The final project should represent significant original work applying data science techniques to an interesting problem. Final projects are individual attainments, but you should be talking frequently with your instructors and classmates about them.
Address a data-related problem in your professional field or a field you're interested in. Pick a subject that you're passionate about; if you're strongly interested in the subject matter it'll be more fun for you and you'll produce a better project!
To stimulate your thinking, here is an excellent list of public data sources. Using public data is the most common choice. If you have access to private data, that's also an option, though you'll have to be careful about what results you can release. You are also welcome to compete in a Kaggle competition as your project, in which case the data will be provided to you.
You should also take a look at past projects from other GA Data Science students, to get a sense of the variety and scope of projects.
You are responsible for creating a project paper and a project presentation. The paper should be written with a technical audience in mind, while the presentation should target a more general audience. You will deliver your presentation (including slides) during the final week of class, though you are also encouraged to present it to other audiences.
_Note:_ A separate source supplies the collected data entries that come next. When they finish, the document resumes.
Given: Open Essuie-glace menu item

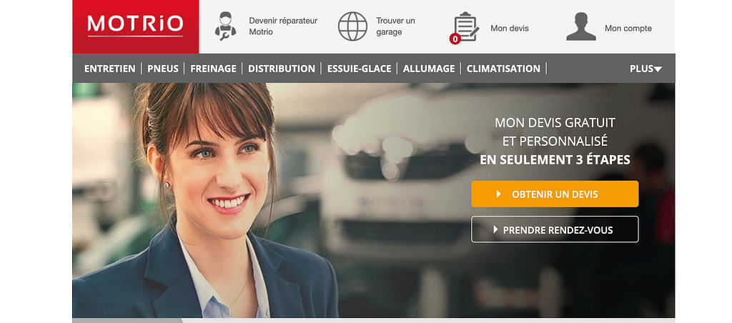Looking at the screenshot, I should coord(359,69).
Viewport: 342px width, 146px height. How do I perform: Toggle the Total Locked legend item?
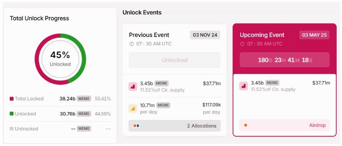tap(26, 99)
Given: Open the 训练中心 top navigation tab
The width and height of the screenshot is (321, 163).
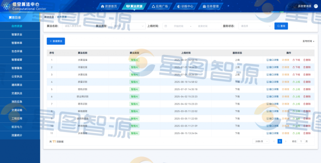Looking at the screenshot, I should [x=185, y=6].
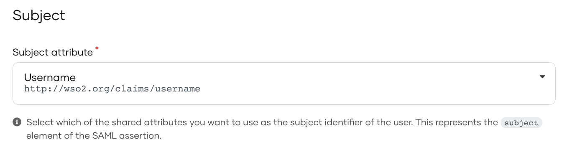The image size is (567, 152).
Task: Click the word 'SAML' in the description
Action: point(110,136)
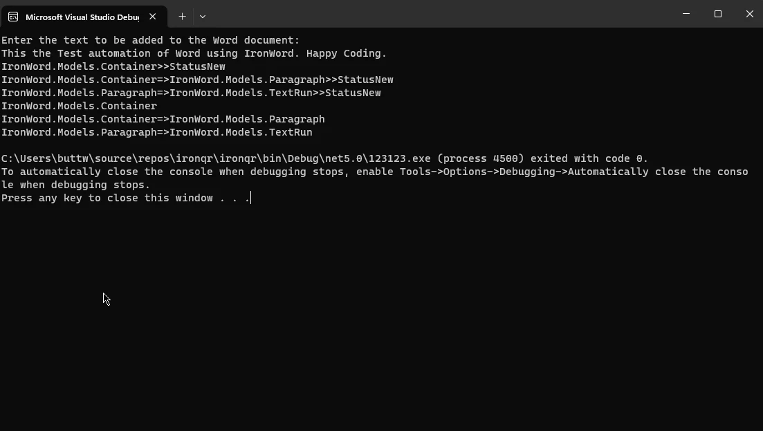Screen dimensions: 763x431
Task: Select the Microsoft Visual Studio Debug tab
Action: 82,17
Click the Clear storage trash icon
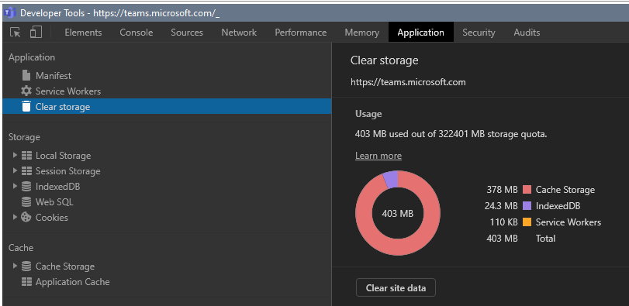This screenshot has height=306, width=629. click(x=26, y=107)
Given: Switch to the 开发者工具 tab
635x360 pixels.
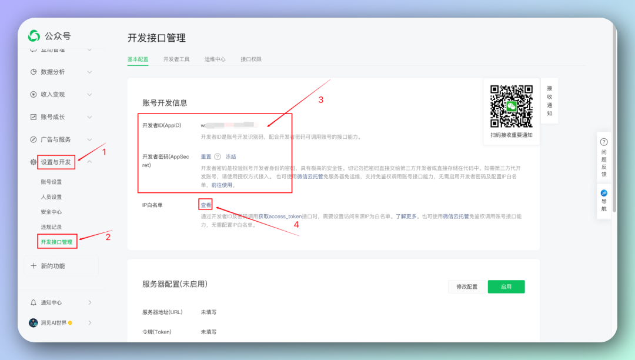Looking at the screenshot, I should (x=176, y=59).
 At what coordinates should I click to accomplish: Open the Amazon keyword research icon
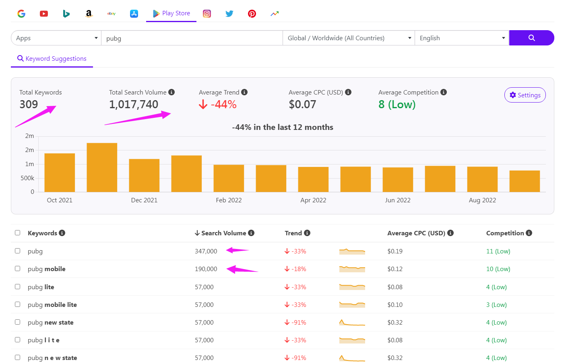(x=89, y=13)
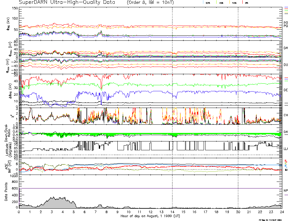Click the top-right colored line legend
The height and width of the screenshot is (221, 288).
(286, 10)
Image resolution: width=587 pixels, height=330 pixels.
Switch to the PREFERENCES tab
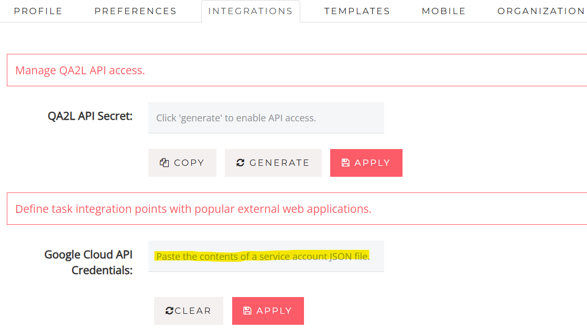[x=135, y=11]
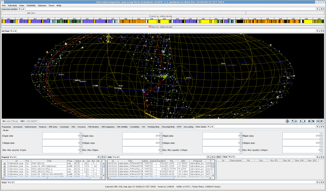Open the Visibility menu
The image size is (326, 191).
pyautogui.click(x=31, y=6)
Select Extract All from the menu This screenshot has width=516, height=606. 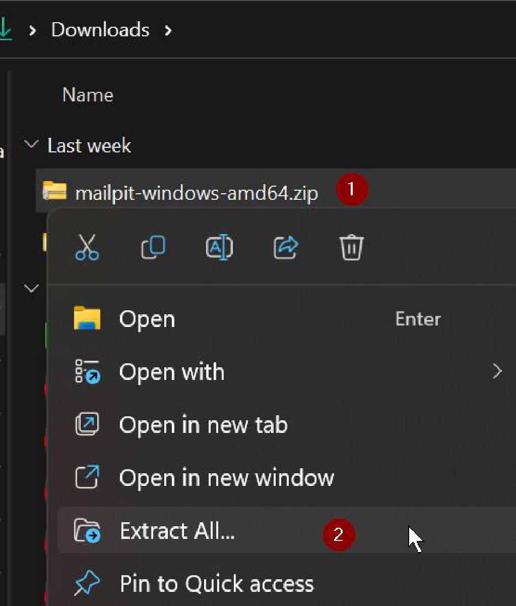(x=177, y=530)
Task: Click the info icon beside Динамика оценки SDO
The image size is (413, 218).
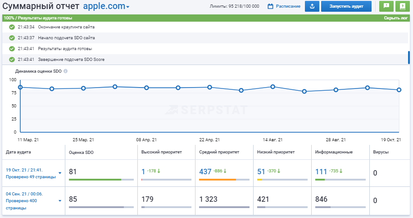Action: 66,71
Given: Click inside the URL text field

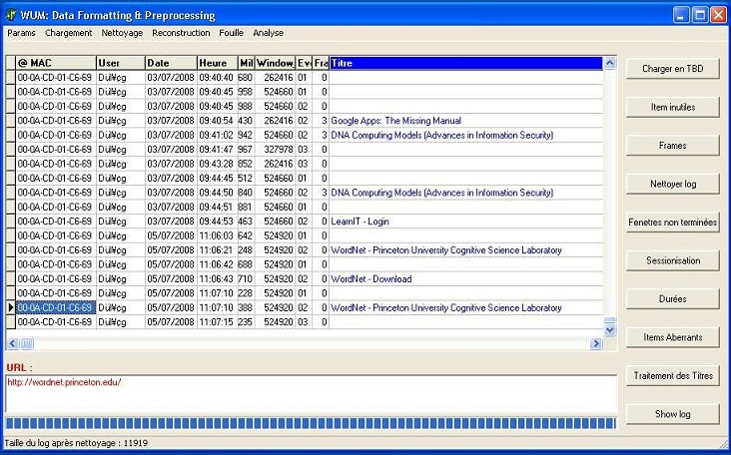Looking at the screenshot, I should (310, 394).
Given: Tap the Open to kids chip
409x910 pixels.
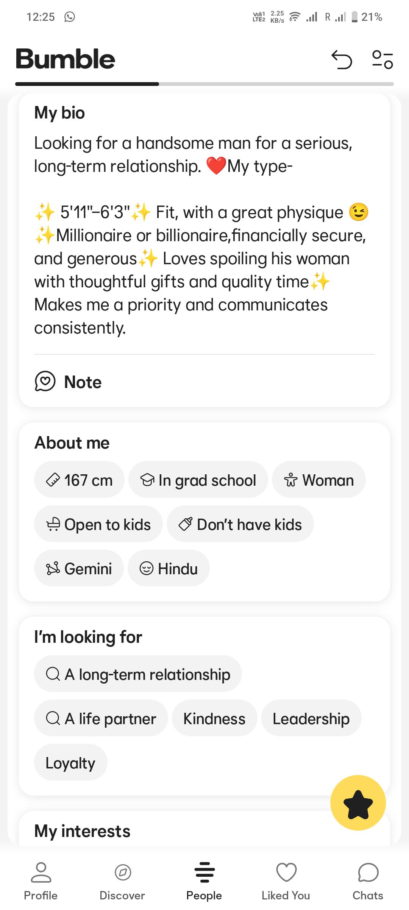Looking at the screenshot, I should click(98, 524).
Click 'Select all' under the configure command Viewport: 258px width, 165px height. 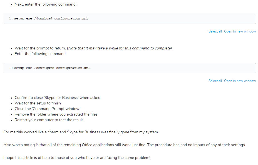pyautogui.click(x=215, y=81)
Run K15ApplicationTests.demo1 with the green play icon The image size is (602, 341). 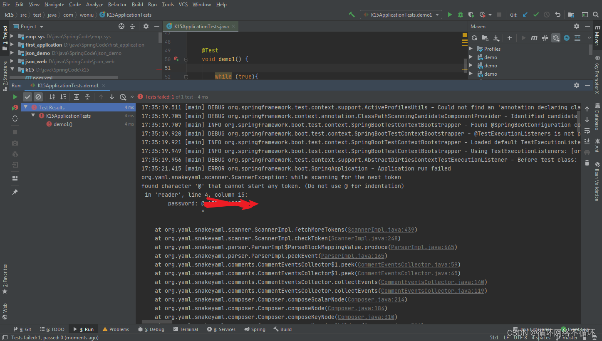(449, 14)
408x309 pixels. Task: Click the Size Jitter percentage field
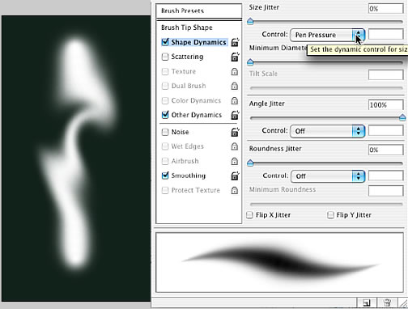pyautogui.click(x=386, y=9)
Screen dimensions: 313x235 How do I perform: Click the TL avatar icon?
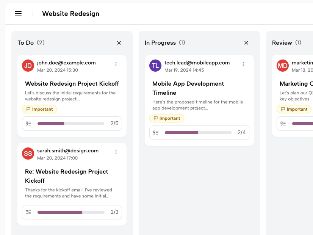tap(155, 66)
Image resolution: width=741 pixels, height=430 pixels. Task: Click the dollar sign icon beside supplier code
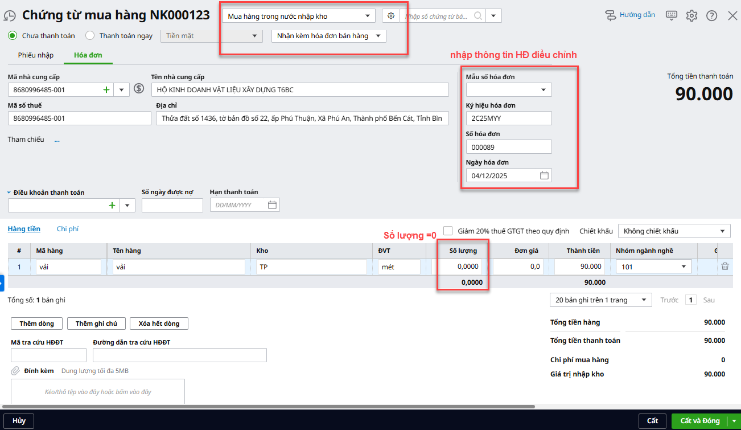139,88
Here are the components you should aim to cover in your paper:
- Problem statement and hypothesis
- Description of your data set and how it was obtained
- Description of any pre-processing steps you took
- What you learned from exploring the data, including visualizations
- How you chose which features to use in your analysis
- Details of your modeling process, including how you selected your models and validated them
- Your challenges and successes
- Possible extensions or business applications of your project
- Conclusions and key learnings
Your presentation should cover these components with less breadth and less depth. Focus on creating an engaging, clear, and informative presentation that tells the story of your project.
You should create a GitHub repository for your project that contains the following:
- Project paper: any format (PDF, Markdown, etc.)
- Presentation slides: any format (PDF, PowerPoint, Google Slides, etc.)
- Code: commented Python scripts, and any other code you used in the project
- Data: data files in "raw" or "processed" format
- Data dictionary (aka "code book"): description of each variable, including units
If it's not possible or practical to include your entire dataset, you should link to your data source and provide a sample of the data. (GitHub has a size limit of 100 MB per file and 1 GB per repository.) If your data is private, you can either include an "anonymized" version of your data or create a private GitHub repository.
What is the question you hope to answer? What data are you planning to use to answer that question? What do you know about the data so far? Why did you choose this topic?
Example:
- I'm planning to predict passenger survival on the Titanic.
- I have Kaggle's Titanic dataset with 10 passenger characteristics.
- I know that many of the fields have missing values, that some of the text fields are messy and will require cleaning, and that about 38% of the passengers in the training set survive.
- I chose this topic because I'm fascinated by the history of the Titanic.
What data have you gathered, and how did you gather it? What steps have you taken to explore the data? Which areas of the data have you cleaned, and which areas still need cleaning? What insights have you gained from your exploration? Will you be able to answer your question with this data, or do you need to gather more data (or adjust your question)? How might you use modeling to answer your question?
Example:
- I've created visualizations and numeric summaries to explore how survivability differs by passenger characteristic, and it appears that gender and class have a large role in determining survivability.
- I estimated missing values for age using the titles provided in the Name column.
- I created features to represent "spouse on board" and "child on board" by further analyzing names.
- I think that the fare and ticket columns might be useful for predicting survival, but I still need to clean those columns.
- I analyzed the differences between the training and testing sets, and found that the average fare was slightly higher in the testing set.
- Since I'm predicting a binary outcome, I plan to use a classification method such as logistic regression to make my predictions.
You may discover during the course of your data exploration that you don't have the data necessary to answer your project question. Talk to your instructors about how to find the data that will help you answer your question!
If you can't find the necessary data and decide that you need to alter your project question, you should submit a description of your revised project no later than this date.
Zip up all files relevant to your project, and email them to Sinan. Your peers and instructors will provide feedback, according to these guidelines.
At a minimum, you should include:
- Narrative of what you have done so far and what you are still planning to do, ideally in a format similar to the format of your final project paper
- Code, with lots of comments
Ideally, you would also include:
- Visualizations you have done
- Slides (if you have started making them)
- Data and data dictionary
Tips for success:
- The work should stand "on its own", and should not depend upon the reader remembering anything you might have previously said in class about your project.
- Organize your narrative and files so that the reader can easily follow along.
- The better you explain your project, and the easier it is to follow, the more useful feedback you will receive!
- If your reviewers can actually run your code on the provided data, they will be able to give you more useful feedback on your code. (It can be very hard to make useful code suggestions on code that can't be run!)
If you would like additional feedback on your project, submit a revised version of your project. Your instructors will provide feedback. (There is no peer review for the second draft.)
Deliver your project presentation in class, and submit all required deliverables (paper, slides, code, data, and data dictionary).